- Consignes
(1) Selon l'article sur la vie dans dix ans, quel nom figure dans la signature de l'article ?
(2) Traduisez en anglais la phrase « Je suis prêt à changer de ville. », tirée de l'article sur la vie dans dix ans.
(3) Poursuivez l'article sur la vie dans dix ans à partir de sa dernière phrase.

- Bloc de texte
↓

Comment vous voyez-vous dans dix ans ?

Vie professionnelle, vie amoureuse, finances, santé, situation de famille, ne vous êtes vous jamais projeté dans le futur ? Essayez d’imaginer ce que pourrait être votre vie dans 10 ans ? De quoi rêvez-vous pour la prochaine décade ? D’être votre propre patron ? De posséder une belle villa ? D’avoir une tripotée d’enfants ou tout simplement d’être en bonne santé ? Tour d’horizon.
Par Lydia Nesli

«Actuellement, je fais des démarches pour m’inscrire en géologie dans une école ou une université en France en vue d’y effectuer un master. Mon rêve c’est de faire ma vie ailleurs. Je me vois bien enseigner à l’université dans une grande ville en France comme
Paris, Lyon, Lilles,… J’aurais 33 ans. Une vie stable, avec un mari affectueux, un enfant ou deux, des voyages et des vacances et surtout pas une belle-mère qui me casse les pieds.»
Z inedine, 27 ans

«Oh là ! Difficile question.
Comment est-ce que je me vois dans 10 ans ? Avec des rides, des kilos en plus, plein de cheveux blancs et de fréquents maux de dos. J’en souffre déjà beaucoup alors j’imagine que ces douleurs ne vont pas s’arranger avec le temps. Par contre, je me verrai bien devenir grand-mère. J’ai deux filles qui ont la vingtaine. Elles sont fiancées toutes les deux. Si après leur mariage, elles me font des petits-enfants, alors je serai une femme comblée. Quant à ma vie conjugale, elle est loin d’être reluisante. Mon couple connait plus de bas que de hauts. Nos disputes récurrentes laissent présager une séparation. C’est même fort probable. Mais bon, laissons le destin faire les choses. Comme on dit
«L’homme propose. Dieu dispose.»
Nassima, 29 ans

«Je suis dentiste dans un établissement étatique. Dans 10 ans, si j’ai assez d’argent, je m’installerai à mon compte. Mais pas à Alger. Je suis prêt à changer de ville. Je choisirai un coin avec une meilleure qualité de vie car je trouve que la capitale devient irrespirable avec ses inextricables bouchons, sa pollution et sa démographie galopante. Côté coeur, je ne fais aucun pronostic. Et si je rencontre une fille sympa, je lui demanderai de m’épouser et de venir vivre avec moi.»
Hakim, 45 ans

«Je travaille comme journaliste. Mon boulot me passionne. Je me verrais bien être à la tête de ma propre publication dans 10 ans. Un quotidien d’information ou une revue spécialisée. Je rêve aussi de me lancer dans l’écriture d’un roman, de me marier et d’avoir  deux enfants.»

↑

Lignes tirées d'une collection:

↓

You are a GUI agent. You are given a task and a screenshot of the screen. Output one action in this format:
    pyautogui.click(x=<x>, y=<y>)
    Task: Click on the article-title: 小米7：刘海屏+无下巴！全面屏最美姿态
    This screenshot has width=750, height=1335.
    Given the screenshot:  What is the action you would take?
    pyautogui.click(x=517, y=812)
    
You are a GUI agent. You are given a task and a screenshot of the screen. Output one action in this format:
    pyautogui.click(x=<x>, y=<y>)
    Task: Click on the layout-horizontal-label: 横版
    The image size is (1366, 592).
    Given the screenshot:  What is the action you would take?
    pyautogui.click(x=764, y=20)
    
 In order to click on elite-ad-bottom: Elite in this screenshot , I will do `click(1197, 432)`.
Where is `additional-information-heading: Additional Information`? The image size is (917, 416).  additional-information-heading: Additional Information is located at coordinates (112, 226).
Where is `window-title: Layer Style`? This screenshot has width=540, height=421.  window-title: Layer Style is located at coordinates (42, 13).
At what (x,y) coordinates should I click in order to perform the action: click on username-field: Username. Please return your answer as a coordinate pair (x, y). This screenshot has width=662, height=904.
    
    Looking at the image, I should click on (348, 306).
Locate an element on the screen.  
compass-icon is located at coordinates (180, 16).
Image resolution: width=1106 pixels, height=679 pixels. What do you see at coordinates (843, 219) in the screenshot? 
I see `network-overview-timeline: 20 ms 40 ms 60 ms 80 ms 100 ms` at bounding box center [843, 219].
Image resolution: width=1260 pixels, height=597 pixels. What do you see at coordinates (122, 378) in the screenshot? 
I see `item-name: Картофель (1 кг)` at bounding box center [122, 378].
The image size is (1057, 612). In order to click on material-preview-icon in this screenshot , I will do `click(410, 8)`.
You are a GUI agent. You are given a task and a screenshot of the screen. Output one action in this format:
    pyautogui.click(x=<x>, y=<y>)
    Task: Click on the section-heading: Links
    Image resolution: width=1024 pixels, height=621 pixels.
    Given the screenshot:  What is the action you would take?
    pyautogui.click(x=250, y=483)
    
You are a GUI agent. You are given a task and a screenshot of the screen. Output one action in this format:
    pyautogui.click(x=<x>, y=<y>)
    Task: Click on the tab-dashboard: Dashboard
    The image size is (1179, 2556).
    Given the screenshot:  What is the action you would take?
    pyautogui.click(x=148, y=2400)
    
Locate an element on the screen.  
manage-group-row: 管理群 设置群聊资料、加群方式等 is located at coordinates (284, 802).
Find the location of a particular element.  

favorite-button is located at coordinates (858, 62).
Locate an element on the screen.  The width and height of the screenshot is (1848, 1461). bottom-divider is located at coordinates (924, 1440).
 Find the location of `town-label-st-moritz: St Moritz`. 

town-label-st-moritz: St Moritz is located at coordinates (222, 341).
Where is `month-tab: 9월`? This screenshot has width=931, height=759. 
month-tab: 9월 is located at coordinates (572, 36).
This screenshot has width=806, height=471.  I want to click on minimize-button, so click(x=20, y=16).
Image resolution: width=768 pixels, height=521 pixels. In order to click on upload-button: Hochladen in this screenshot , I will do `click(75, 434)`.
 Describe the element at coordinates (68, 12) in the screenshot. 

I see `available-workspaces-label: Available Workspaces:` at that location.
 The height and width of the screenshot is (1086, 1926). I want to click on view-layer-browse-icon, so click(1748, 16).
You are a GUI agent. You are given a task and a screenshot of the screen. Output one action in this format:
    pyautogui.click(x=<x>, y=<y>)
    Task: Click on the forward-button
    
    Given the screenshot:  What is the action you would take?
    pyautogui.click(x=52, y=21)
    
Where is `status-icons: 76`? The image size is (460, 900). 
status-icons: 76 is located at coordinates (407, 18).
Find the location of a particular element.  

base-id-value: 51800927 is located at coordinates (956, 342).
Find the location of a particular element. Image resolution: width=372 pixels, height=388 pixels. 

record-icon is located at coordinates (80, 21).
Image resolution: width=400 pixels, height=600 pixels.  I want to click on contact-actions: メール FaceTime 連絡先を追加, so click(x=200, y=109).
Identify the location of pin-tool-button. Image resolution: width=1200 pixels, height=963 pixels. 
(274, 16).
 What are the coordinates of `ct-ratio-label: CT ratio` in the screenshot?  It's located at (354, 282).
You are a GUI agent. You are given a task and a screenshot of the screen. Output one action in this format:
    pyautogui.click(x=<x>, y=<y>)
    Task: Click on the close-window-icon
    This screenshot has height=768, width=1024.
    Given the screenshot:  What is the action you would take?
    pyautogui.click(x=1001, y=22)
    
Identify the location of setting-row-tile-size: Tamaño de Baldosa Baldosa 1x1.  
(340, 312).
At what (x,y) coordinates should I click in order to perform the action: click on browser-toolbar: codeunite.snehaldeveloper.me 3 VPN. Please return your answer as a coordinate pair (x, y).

↑

- Réponses rédigées
(1) Lydia Nesli

(2) I am ready to move to another city.

(3)
Anis, 23 ans

«Dans 10 ans, je serai à la retraite. J’ai deux enfants installés à l’étranger. L’un vit à Marseille. L’autre à Londres. A cause de mon travail, je n’y vais qu’une fois l’an durant mon congé. Mais dans 10 ans, je pourrais profiter un peu plus de la vie en séjournant plus longtemps chez eux. J’aurais ainsi le bonheur de voir plus souvent mes petits-enfants. Je suis veuf. J’ai perdu ma femme, il y a deux ans. Concernant ma vie affective, il est difficile pour moi de me projeter dans le futur. Cependant, si Dieu met sur ma route une femme gentille et sympa, je pourrai me laisser tenter.
Et surtout, j’espère être encore en bonne santé dans dix ans, car c’est à cet âge que les bobos de la vieillesse commencent
à s’installer : arthrose, diabète, hypertension. Je croise les doigts !»
Il est bon de construire des rêves et d’y croire fortement. Et comme dans la chanson de Patrick Bruel «Rendez vous dans 10 ans !»… Qui vivra verra !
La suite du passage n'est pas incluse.